= Beginning of Section =

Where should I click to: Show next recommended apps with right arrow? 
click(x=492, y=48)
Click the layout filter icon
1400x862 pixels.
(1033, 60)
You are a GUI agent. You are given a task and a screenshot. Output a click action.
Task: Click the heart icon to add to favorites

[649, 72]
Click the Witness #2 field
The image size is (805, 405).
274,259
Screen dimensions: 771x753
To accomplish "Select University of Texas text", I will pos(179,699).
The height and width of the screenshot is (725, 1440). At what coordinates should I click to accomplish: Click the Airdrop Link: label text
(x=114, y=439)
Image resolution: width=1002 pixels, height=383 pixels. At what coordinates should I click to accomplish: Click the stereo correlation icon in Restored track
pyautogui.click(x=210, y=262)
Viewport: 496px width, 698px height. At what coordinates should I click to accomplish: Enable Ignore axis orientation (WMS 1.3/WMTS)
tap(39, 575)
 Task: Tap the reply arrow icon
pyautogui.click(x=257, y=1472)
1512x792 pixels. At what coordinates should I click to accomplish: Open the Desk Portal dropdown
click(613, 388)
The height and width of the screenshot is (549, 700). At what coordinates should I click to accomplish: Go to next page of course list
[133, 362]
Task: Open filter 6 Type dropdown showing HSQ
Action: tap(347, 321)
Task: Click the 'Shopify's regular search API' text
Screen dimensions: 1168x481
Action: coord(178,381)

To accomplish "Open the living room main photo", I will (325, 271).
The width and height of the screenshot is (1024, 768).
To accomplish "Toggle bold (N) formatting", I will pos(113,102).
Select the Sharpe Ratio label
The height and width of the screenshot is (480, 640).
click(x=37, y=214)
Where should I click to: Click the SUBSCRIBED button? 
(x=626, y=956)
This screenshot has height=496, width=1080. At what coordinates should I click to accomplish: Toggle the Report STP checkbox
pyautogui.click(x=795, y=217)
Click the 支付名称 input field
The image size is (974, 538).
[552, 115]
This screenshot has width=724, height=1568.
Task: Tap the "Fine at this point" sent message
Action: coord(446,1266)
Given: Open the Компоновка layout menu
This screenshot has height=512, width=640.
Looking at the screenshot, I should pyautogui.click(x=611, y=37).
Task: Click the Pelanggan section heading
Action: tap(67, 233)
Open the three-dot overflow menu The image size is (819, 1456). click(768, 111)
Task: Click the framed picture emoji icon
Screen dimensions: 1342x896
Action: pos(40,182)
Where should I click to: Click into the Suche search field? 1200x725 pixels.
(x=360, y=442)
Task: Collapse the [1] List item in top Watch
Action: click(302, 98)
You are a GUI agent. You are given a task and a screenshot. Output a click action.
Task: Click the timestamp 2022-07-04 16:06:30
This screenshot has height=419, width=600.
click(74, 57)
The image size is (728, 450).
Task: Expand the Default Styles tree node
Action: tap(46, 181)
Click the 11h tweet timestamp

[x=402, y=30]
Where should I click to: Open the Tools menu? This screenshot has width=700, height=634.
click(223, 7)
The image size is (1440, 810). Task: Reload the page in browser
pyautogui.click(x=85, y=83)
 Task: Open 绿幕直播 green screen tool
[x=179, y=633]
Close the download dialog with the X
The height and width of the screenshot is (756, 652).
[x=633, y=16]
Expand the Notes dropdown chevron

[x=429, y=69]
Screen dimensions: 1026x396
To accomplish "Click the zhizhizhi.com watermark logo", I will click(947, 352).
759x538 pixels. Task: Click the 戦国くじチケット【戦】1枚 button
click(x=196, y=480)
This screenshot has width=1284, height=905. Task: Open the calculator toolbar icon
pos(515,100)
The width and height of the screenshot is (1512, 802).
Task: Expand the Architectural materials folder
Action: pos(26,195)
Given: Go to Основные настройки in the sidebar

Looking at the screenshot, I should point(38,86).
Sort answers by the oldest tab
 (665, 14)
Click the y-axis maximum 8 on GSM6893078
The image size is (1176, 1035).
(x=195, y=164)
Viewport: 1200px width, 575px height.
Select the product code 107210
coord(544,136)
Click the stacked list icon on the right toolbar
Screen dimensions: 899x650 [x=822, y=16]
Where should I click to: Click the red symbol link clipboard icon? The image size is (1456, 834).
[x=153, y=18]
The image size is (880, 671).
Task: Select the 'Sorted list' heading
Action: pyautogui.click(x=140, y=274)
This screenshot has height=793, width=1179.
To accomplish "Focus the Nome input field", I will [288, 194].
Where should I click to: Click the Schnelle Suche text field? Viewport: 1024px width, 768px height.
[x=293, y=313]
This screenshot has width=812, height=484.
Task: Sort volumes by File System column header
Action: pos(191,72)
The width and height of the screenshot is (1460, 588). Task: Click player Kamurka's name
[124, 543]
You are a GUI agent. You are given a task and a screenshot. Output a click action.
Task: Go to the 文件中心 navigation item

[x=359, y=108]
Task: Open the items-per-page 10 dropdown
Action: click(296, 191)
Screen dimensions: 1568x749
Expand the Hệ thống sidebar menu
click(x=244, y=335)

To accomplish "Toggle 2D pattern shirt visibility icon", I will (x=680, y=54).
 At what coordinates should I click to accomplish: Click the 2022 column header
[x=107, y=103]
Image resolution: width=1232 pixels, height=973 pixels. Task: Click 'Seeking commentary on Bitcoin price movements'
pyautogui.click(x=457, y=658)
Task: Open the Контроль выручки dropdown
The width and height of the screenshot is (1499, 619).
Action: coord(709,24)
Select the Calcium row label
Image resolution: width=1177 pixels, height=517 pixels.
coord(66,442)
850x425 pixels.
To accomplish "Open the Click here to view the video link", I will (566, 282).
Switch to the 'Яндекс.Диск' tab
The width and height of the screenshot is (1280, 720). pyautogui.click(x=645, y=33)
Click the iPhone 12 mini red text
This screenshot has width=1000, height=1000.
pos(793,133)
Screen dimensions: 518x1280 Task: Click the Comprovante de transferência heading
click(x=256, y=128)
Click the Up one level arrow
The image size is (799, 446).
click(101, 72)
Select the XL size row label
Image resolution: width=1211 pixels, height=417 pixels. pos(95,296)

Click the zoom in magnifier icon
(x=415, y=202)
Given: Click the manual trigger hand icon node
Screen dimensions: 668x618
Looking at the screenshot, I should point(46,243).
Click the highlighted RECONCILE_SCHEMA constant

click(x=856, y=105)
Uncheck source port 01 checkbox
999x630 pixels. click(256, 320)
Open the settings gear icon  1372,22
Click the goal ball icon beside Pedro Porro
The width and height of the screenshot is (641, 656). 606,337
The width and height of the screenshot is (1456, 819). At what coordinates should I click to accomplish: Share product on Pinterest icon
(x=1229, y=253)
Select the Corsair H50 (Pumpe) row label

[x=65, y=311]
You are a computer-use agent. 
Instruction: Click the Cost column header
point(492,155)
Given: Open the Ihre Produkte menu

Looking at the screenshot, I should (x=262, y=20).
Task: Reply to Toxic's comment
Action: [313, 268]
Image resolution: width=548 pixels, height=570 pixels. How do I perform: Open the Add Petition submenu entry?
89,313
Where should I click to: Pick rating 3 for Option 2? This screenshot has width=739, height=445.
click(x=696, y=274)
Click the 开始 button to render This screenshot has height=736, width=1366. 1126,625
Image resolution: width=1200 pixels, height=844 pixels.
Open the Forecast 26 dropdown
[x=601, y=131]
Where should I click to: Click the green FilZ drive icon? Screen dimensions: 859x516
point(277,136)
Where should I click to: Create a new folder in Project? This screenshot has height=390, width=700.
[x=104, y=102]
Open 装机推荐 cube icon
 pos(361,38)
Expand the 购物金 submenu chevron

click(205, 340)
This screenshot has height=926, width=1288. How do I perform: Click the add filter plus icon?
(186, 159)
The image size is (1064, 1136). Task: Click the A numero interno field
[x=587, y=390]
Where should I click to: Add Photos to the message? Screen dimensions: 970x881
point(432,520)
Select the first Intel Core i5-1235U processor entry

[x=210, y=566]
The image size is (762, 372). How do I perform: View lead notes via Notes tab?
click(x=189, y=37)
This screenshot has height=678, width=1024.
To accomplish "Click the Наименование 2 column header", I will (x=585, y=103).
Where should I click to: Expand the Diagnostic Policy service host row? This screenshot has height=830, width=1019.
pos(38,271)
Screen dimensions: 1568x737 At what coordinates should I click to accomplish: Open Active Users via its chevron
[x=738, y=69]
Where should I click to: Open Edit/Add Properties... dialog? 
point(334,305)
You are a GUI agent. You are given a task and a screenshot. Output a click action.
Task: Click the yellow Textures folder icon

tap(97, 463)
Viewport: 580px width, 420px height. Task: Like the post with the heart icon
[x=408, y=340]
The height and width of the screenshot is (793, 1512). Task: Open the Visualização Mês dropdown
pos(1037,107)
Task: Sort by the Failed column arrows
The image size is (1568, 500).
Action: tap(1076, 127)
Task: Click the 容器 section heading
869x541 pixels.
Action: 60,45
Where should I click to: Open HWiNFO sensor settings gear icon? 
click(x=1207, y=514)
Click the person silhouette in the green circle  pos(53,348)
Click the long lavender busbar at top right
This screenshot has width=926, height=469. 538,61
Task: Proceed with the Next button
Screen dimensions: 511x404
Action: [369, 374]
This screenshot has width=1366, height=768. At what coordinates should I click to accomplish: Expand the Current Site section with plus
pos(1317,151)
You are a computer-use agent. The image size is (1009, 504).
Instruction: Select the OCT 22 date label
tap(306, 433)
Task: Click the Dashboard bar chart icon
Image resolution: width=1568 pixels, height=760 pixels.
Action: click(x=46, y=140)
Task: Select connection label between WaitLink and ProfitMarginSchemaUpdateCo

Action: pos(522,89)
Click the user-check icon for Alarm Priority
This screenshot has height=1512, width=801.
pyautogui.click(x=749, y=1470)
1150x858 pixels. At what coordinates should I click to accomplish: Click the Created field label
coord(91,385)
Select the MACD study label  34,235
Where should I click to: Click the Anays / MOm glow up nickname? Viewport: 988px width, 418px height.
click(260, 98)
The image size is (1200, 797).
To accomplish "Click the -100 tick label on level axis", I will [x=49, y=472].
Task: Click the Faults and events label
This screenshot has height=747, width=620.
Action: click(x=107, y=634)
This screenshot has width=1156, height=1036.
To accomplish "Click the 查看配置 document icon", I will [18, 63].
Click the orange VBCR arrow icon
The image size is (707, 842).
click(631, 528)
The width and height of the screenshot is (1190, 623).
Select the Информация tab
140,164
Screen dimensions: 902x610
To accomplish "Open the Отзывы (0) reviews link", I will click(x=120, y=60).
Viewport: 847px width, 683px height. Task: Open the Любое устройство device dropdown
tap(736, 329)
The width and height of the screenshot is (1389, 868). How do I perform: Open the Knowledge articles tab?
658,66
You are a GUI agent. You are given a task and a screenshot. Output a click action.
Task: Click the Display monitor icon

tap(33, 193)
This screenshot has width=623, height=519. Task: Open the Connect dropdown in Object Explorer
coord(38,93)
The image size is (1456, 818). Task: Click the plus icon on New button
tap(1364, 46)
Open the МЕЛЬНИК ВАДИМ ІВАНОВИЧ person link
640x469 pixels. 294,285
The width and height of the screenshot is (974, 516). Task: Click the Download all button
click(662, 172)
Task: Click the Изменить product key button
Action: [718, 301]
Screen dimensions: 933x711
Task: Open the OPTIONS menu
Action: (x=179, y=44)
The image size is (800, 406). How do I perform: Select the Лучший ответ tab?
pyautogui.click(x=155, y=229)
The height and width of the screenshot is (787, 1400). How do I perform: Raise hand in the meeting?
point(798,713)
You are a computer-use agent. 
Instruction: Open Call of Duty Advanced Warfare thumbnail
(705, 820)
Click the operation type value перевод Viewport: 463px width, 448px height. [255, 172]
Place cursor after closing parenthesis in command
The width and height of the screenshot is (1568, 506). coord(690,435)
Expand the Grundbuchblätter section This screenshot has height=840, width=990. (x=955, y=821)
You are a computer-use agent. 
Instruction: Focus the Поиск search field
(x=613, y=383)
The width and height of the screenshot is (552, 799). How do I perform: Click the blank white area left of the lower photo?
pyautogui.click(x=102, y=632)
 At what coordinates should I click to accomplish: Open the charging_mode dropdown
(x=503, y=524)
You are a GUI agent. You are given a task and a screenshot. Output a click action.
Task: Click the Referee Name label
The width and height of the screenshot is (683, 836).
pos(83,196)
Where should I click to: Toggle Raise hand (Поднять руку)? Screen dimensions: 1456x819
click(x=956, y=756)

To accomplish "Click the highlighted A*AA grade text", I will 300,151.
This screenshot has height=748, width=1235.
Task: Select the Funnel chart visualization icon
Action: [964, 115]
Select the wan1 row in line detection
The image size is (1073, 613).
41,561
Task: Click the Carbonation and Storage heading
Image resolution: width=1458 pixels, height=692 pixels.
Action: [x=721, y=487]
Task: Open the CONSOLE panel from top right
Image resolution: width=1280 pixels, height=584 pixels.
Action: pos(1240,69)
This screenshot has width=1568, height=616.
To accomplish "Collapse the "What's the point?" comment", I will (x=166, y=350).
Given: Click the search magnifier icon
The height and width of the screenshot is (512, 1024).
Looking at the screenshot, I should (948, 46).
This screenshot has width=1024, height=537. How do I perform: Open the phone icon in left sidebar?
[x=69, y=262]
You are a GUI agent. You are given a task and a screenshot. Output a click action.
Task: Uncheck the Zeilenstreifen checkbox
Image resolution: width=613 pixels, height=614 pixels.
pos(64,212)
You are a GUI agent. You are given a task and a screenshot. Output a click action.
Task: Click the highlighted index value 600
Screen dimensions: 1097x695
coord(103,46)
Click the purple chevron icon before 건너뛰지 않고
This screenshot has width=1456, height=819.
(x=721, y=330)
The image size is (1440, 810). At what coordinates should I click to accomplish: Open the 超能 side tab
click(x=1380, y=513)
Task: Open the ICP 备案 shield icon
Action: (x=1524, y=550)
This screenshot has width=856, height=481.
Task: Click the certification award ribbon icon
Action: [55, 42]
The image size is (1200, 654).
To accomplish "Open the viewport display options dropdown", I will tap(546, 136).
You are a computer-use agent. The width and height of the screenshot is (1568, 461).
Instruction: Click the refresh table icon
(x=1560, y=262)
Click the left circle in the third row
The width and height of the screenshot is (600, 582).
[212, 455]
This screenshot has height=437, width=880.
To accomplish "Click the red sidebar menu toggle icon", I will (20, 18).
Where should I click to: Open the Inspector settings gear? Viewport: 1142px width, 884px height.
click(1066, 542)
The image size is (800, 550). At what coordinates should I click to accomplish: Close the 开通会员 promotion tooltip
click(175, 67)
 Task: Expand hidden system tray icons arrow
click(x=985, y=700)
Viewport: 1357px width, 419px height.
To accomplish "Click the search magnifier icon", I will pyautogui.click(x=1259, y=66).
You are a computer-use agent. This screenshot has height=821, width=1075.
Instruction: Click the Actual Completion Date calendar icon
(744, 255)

= End of Section =

PROMPT — Give back exactly the lines above starting at the line where "Viewport: 580px width, 420px" appears and ending at the line where "Task: Sort by the Failed column arrows" appears, both included, with no other lines.

EXERCISE RESULT —
Viewport: 580px width, 420px height. Task: Like the post with the heart icon
[x=408, y=340]
The height and width of the screenshot is (793, 1512). Task: Open the Visualização Mês dropdown
pos(1037,107)
Task: Sort by the Failed column arrows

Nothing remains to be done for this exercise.